On Wed, 3 Jul 2002, Anonymous wrote:
Ignoring market failures (such things as public goods and externalities), markets are efficient in the sense that they produce a Pareto optimal outcome.
Even if you neglect market failures in the usual sense, an outcome such as everybody becoming a slave to a single individual is Pareto efficient -- you can't dissolve the situation without hurting the slave owner. Pareto efficiency talks about allocation, not distribution, and so the latter can be arbitrarily skewed in a Pareto efficient economy. Even to the point of apparent absurdity. It's a different thing altogether, then, whether you can approach such a dismal state of affairs via Pareto moves...
A Pareto nonoptimal state, which is what you get with public goods, is a condition where you could redistribute wealth and resources and make every person happier or at least no less happy.
I don't think so. Instead I'd say that is Marshall efficiency in the absence of transaction costs. The trouble is, you can never make everybody happier by redistributing since someone will have to pay the cost. (Here we of course assume that everybody wants more of everything.)

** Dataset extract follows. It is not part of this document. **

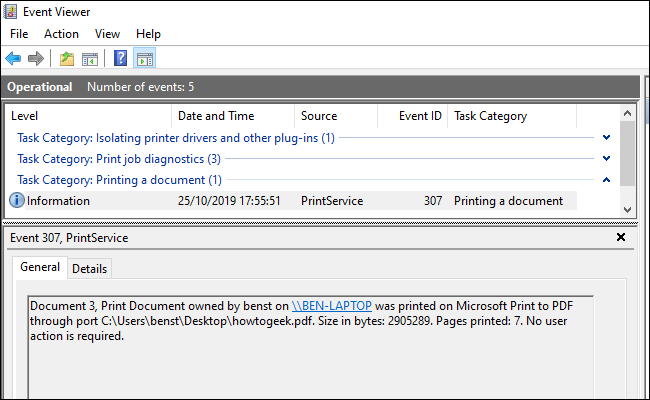This screenshot has height=400, width=650.
Task: Click the grey Forward arrow
Action: tap(35, 59)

So there is a redistribution which would make many people happier without making anyone less happy.
More to the point, there is a redistribution which would allow the total amount voluntarily paid by a large number of people exceed the amount a minority is ready to pay to avert the cost of the redistribution. (Nowadays I'm thinking this isn't bad in itself, but that amplification of this sort of pattern via returns to scale is.)
Therefore it is clear that it is quite meaningful to investigate whether markets produce efficient or non-efficient outcomes in various situations. There is no tautology involved.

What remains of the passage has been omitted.